[Screen It]


(2017) (Dwayne Johnson, Kevin Hart) (PG-13)

Read Our Full Content Movie Review for Parents

Adventure: Four high school students find themselves in new avatar bodies when they accidentally are sent into a video game and must complete a challenging task before it's too late.
Spencer Gilpin (ALEX WOLFF) is a geeky high school student who'd rather play video games than interact with others, although he's been bullied into writing papers for class jock Anthony 'Fridge' Johnson (SER'DARIUS BLAIN) so that the latter can remain on the football team. Martha Kaply (MORGAN TURNER) thinks anything sports or gym-related in high school is a waste of time that should otherwise be used for education, while Bethany Walker (MADISON ISEMAN) is more interested in looking good in person and in social media.

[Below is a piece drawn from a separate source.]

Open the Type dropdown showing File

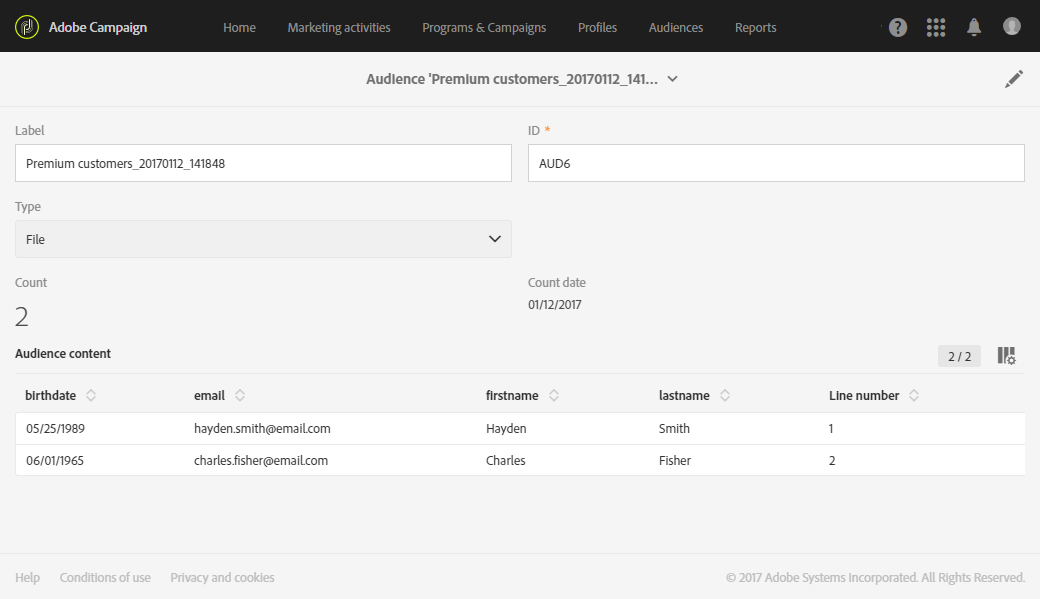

All four end up in detention where they come across on an old video game called Jumanji. When they activate it, they're magically sucked into the video game's jungle setting where they appear as physical avatars quite different than their normal selves. Spencer has become the tall and muscle-bound Dr. Smolder Bravestone (DWAYNE JOHNSON) while Fridge has turned into the diminutive Moose Finbar (KEVIN HART) who possesses neither speed or strength. Martha, on the other hand, has become Ruby Roundhouse (KAREN GILLAN) who's proficient at martial arts, while Bethany is horrified to discover she's become a middle-aged and overweight zoologist, Professor Shelly Oberon (JACK BLACK), who also just so happens to be a man.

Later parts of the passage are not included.